> Your objective:
Would you output the entries below only from the line containing "Instruction: Close the kill report window" through the line containing "Task: Open font name dropdown in left sidebar", exactly as they stand and with both ends included?

(Pixel coordinate grounding data)
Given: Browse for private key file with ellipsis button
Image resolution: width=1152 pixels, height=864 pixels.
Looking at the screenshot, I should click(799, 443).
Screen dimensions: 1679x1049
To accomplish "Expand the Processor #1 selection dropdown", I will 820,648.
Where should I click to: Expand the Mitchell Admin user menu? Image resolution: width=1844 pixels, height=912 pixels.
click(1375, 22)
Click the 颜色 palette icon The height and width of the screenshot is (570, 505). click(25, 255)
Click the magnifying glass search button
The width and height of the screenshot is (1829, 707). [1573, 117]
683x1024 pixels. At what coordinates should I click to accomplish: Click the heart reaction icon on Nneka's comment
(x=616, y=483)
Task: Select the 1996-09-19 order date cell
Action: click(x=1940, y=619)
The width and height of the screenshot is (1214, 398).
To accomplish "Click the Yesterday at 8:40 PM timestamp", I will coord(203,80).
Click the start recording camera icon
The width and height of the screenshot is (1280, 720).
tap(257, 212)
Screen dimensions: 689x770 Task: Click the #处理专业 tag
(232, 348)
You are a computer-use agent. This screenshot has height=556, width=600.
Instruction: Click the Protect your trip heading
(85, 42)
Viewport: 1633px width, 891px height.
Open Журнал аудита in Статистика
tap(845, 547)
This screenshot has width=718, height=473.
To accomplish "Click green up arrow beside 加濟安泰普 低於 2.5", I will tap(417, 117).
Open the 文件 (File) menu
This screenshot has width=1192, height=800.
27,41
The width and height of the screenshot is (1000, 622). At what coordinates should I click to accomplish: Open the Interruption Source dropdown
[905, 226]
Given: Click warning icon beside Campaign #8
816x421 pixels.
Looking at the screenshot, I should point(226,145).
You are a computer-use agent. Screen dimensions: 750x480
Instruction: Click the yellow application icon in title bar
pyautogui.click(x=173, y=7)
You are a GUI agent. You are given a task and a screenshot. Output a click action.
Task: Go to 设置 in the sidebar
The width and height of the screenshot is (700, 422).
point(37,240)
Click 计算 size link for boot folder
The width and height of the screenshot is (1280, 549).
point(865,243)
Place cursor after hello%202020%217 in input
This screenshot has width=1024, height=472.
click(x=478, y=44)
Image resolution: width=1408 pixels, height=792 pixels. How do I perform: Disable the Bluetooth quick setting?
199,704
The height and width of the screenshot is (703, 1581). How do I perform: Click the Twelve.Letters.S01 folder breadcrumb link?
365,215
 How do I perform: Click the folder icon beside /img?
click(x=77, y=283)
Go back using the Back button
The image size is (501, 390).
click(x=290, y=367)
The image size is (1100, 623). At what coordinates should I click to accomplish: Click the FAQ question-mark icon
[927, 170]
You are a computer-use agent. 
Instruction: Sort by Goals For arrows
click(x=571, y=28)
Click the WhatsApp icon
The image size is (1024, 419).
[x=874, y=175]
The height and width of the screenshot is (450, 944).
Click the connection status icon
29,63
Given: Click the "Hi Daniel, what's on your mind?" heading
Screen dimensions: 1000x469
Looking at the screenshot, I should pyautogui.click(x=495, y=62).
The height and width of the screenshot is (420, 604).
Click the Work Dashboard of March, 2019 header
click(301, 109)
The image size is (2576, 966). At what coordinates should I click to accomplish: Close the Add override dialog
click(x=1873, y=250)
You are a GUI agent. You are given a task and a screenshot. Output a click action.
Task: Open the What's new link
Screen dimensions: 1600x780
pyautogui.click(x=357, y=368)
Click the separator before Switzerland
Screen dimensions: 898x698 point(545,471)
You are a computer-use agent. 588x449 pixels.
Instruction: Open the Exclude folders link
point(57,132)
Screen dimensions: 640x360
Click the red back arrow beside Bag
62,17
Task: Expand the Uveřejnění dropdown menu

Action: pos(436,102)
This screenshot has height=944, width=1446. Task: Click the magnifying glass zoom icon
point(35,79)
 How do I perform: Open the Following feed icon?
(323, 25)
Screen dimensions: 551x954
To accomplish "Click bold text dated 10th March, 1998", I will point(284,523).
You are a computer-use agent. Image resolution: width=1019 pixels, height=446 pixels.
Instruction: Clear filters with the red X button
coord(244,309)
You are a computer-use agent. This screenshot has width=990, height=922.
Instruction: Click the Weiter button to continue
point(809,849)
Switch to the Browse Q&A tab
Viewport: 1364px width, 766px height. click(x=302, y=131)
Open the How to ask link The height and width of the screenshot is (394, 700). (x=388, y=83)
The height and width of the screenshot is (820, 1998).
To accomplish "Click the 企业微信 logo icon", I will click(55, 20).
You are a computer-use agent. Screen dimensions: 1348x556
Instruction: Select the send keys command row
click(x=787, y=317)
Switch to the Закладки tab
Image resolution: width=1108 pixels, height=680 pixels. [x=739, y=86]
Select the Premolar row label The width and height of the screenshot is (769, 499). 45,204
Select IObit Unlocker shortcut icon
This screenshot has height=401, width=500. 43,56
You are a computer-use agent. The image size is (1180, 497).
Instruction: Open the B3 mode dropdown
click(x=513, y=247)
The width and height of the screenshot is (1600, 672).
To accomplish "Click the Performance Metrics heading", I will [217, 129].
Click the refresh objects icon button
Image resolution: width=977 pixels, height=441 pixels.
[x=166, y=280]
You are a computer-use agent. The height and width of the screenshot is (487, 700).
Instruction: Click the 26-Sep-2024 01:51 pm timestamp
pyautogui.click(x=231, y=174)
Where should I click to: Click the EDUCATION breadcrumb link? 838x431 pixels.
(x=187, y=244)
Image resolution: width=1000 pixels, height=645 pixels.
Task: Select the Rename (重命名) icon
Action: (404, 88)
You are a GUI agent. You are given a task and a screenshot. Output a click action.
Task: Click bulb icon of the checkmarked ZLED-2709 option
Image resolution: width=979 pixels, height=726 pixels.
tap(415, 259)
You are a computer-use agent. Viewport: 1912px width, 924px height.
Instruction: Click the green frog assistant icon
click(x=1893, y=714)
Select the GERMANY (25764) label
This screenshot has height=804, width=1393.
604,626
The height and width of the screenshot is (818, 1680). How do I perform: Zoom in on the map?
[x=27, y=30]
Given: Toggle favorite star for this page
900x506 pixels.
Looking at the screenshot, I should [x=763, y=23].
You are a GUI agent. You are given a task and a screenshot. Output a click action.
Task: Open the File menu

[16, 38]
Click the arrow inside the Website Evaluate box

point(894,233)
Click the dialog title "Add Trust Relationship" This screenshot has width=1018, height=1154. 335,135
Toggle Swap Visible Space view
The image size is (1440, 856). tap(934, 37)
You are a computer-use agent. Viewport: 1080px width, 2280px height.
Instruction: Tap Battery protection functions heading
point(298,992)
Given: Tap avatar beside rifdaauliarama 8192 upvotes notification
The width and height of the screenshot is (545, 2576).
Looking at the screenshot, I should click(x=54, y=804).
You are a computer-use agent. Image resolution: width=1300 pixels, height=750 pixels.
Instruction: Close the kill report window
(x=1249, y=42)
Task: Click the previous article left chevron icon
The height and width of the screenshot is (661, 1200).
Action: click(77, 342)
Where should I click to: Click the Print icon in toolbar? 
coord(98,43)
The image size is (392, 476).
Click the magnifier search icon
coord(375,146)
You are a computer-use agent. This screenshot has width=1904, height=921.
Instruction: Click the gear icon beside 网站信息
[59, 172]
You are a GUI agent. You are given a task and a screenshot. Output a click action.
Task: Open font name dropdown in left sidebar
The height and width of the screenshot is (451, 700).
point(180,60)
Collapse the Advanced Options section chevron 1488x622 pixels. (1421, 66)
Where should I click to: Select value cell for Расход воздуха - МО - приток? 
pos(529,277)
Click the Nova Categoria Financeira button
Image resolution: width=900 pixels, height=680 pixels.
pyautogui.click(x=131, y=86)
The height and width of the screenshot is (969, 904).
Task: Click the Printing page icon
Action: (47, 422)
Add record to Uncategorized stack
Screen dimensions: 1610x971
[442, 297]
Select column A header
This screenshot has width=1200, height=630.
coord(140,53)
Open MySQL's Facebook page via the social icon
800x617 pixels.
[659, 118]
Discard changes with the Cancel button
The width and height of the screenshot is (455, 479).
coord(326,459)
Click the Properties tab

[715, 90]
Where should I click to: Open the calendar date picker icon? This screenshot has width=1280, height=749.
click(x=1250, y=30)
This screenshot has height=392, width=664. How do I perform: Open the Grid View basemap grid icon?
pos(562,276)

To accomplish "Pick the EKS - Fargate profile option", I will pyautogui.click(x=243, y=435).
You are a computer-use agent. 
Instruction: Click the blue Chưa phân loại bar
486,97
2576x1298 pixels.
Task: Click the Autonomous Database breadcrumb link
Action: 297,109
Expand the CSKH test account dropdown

> Task result:
Instruction: Close the kill report window
(x=1249, y=42)
Task: Click the previous article left chevron icon
The height and width of the screenshot is (661, 1200).
Action: click(77, 342)
Where should I click to: Click the Print icon in toolbar? 
coord(98,43)
The image size is (392, 476).
Click the magnifier search icon
coord(375,146)
You are a computer-use agent. This screenshot has width=1904, height=921.
Instruction: Click the gear icon beside 网站信息
[59, 172]
You are a GUI agent. You are given a task and a screenshot. Output a click action.
Task: Open font name dropdown in left sidebar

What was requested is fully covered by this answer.